An einem kalten regnerischen Tag wird eine Frau von ihrem Mann auf dem Motorrad ins Spital im Gouvernement Idlib gebracht. Das Spital im Nordwesten Syriens wird von Ärzte ohne Grenzen/Médecins Sans Frontières (MSF) unterstützt. Die Frau ist hier, um zu gebären. Ratiba ist eine Vertriebene. Sie wohnt mit ihren vier Kindern, wovon drei während des Syrienkonflikts zur Welt gekommen sind, in einem Zelt. Sie hat Mühe, über die Runden zu kommen. Wie Tausende andere Frauen in Syrien wurde auch bei ihr während der Schwangerschaft eine Mangelernährung festgestellt. Das äusserte sich bei ihr mit Schwindel, Bluthochdruck und Abgeschlagenheit.

Ratiba ist nicht allein: Vier Millionen Menschen leben aktuell im Nordwesten Syriens, 2.7 Millionen als intern Vertriebene. 80 Prozent von ihnen sind Frauen und Kinder. Ärzte ohne Grenzen sieht seit über zehn Jahren, wie sich die Folgen des Konflikts direkt auf die Gesundheit der Menschen, insbesondere auf die der Frauen, auswirkt. Viele leben unter schlechten Bedingungen und haben nicht genug zu essen. Bereits bestehende Problematiken wie geschlechtsspezifische Gewalt und frühe Heirat verschlimmern die Lage der Frauen. «Selbst Menstruation, eine Schwangerschaft oder Stillen werden zu einer Herausforderung», berichtet Teresa Graceffa, medizinische Koordinatorin für Ärzte ohne Grenzen in Syrien.

Gesundheitsversorgung ist für viele wegen der unsicheren Lage, den grossen Distanzen zur nächsten Gesundheitseinrichtung und den Kosten nur schlecht verfügbar. «Kürzlich hat eine Frau, die von weit her kam, ihr Kind neben dem Eingang eines von uns unterstützten Spitals geboren», erzählt Caroline Masunda, medizinische Expertin von Ärzte ohne Grenzen in Syrien. «Sie wartete darauf, genug Geld für den Transport ins Spital zusammenzubringen, da keine Ambulanz verfügbar war. Das ist bedenklich, denn eine späte Ankunft im Spital kann für Mutter und Kind zu Komplikationen führen.»

# # # # #

- [AUFGABEN]
1. Beantworten Sie zum Text über die Lage von Frauen im Nordwesten Syriens die folgenden Fragen:
(a) Womit wird Ratiba ins Spital gebracht?
(b) Wie viele Menschen leben laut Text aktuell im Nordwesten Syriens?
(c) Worauf wartete die Frau, die ihr Kind neben dem Spitaleingang gebar?
2. Führen Sie den Text über die Lage von Frauen im Nordwesten Syriens nach seinem letzten Satz weiter.
Die Einträge spielen dabei keine Rolle.

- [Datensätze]
# # # # #

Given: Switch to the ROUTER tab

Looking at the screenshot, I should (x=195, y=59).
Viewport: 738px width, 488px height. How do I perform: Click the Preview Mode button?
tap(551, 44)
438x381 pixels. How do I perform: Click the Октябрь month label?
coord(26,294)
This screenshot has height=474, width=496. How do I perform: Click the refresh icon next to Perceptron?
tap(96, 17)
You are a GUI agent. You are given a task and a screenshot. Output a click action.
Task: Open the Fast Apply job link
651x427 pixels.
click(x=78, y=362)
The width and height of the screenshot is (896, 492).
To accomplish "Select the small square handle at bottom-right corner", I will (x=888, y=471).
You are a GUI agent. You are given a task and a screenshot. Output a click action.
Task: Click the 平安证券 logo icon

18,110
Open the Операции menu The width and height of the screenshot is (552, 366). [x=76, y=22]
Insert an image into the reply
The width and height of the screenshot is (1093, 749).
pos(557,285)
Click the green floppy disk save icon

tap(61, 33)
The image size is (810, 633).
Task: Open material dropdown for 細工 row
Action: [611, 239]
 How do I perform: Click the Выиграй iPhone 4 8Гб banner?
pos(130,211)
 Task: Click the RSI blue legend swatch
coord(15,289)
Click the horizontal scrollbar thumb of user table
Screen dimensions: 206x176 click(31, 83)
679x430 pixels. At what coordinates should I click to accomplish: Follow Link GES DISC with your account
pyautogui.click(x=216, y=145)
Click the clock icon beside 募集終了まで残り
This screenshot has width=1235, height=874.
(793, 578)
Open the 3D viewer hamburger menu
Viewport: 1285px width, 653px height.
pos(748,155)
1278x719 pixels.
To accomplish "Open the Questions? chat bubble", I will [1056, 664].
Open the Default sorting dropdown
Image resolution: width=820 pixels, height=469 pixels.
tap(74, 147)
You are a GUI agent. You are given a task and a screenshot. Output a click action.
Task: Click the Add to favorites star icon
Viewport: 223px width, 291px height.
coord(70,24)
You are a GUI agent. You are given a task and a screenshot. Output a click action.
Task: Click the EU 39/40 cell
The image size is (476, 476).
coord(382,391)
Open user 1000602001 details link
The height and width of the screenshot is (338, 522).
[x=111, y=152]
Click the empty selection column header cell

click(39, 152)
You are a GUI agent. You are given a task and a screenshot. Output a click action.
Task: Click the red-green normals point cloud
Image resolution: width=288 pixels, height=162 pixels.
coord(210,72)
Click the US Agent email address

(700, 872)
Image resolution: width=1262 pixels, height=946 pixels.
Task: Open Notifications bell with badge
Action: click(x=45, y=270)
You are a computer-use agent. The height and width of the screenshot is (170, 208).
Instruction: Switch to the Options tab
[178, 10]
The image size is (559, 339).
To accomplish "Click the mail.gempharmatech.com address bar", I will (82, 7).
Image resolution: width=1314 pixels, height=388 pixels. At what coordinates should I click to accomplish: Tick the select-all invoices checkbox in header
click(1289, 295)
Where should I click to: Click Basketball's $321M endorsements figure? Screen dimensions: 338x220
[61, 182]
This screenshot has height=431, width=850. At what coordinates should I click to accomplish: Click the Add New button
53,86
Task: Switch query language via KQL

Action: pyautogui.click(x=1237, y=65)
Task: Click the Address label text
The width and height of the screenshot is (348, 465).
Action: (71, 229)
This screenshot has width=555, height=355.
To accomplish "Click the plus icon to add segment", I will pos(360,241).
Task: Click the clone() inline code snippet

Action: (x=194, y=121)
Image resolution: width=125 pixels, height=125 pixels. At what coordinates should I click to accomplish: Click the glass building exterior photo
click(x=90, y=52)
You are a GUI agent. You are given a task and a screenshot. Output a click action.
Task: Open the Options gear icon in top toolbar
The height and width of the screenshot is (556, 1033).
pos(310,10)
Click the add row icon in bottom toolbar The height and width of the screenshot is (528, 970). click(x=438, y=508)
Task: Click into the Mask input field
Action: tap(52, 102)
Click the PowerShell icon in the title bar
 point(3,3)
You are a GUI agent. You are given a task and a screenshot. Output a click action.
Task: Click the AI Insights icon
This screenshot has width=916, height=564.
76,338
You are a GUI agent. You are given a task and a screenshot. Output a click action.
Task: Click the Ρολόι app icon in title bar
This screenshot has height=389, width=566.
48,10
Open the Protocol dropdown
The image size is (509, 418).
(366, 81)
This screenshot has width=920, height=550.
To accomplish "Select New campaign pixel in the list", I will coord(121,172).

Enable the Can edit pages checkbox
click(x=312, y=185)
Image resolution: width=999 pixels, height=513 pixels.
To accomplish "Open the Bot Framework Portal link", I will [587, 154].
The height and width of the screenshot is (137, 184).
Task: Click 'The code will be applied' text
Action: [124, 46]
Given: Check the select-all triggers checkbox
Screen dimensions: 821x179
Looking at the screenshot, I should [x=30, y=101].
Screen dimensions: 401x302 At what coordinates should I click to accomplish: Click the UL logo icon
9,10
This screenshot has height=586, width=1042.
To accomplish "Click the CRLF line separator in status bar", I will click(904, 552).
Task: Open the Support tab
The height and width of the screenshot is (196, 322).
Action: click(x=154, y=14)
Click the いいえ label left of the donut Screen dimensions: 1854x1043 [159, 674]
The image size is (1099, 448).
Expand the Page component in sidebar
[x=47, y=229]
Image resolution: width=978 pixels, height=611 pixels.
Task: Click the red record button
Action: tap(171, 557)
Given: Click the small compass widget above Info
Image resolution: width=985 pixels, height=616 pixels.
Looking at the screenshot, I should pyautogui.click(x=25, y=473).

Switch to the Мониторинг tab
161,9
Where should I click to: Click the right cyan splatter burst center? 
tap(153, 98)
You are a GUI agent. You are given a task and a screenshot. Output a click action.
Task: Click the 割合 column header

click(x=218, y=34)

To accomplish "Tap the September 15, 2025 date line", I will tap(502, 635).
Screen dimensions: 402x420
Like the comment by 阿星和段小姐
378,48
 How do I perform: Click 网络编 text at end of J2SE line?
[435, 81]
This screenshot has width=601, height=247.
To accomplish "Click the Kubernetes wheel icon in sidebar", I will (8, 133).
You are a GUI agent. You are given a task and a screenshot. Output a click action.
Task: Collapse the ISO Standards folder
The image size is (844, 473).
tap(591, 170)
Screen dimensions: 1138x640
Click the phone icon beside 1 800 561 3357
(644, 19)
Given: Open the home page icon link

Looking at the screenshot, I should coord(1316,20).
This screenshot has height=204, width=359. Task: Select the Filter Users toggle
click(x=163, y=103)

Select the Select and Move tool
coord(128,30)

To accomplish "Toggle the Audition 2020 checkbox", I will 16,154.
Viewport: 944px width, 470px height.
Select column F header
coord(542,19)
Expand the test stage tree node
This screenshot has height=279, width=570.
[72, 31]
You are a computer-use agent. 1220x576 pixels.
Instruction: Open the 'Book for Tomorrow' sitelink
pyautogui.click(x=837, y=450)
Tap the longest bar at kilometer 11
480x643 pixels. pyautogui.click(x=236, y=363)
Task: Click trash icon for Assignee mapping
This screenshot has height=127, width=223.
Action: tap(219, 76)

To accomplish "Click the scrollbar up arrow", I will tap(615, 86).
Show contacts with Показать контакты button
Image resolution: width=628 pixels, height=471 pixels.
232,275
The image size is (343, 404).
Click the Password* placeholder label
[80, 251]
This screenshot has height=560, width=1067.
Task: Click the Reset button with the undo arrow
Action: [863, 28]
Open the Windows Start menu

# # # # #

- [LÖSUNGEN]
1.
(a) Ihr Mann bringt sie auf dem Motorrad ins Spital.
(b) Dort leben aktuell vier Millionen Menschen.
(c) Sie wartete darauf, genug Geld für den Transport ins Spital zusammenzubringen, da keine Ambulanz verfügbar war.

2.
Der Konflikt beeinflusst die Psyche von Frauen und Mädchen

Elf Jahre Krieg haben sich aber auch auf die Psyche der Frauen ausgewirkt: Viele leiden an Angstgefühlen, Depressionen oder posttraumatischen Belastungsstörungen. Die meisten Frauen oder jungen Mädchen, die von Ärzte ohne Grenzen psychologische Unterstützung erhalten, geben an, dass ihre Beschwerden direkt oder indirekt mit dem Konflikt zusammenhängen.

Vor Kurzem habe ich eine 25-jährige Mutter von fünf Kindern an eine psychologische Fachperson überwiesen. Sie hatte Anzeichen einer Depression. Sie war so von Traurigkeit überwältigt, dass sie nicht mehr in der Lage war, ihr Neugeborenes zu stillen.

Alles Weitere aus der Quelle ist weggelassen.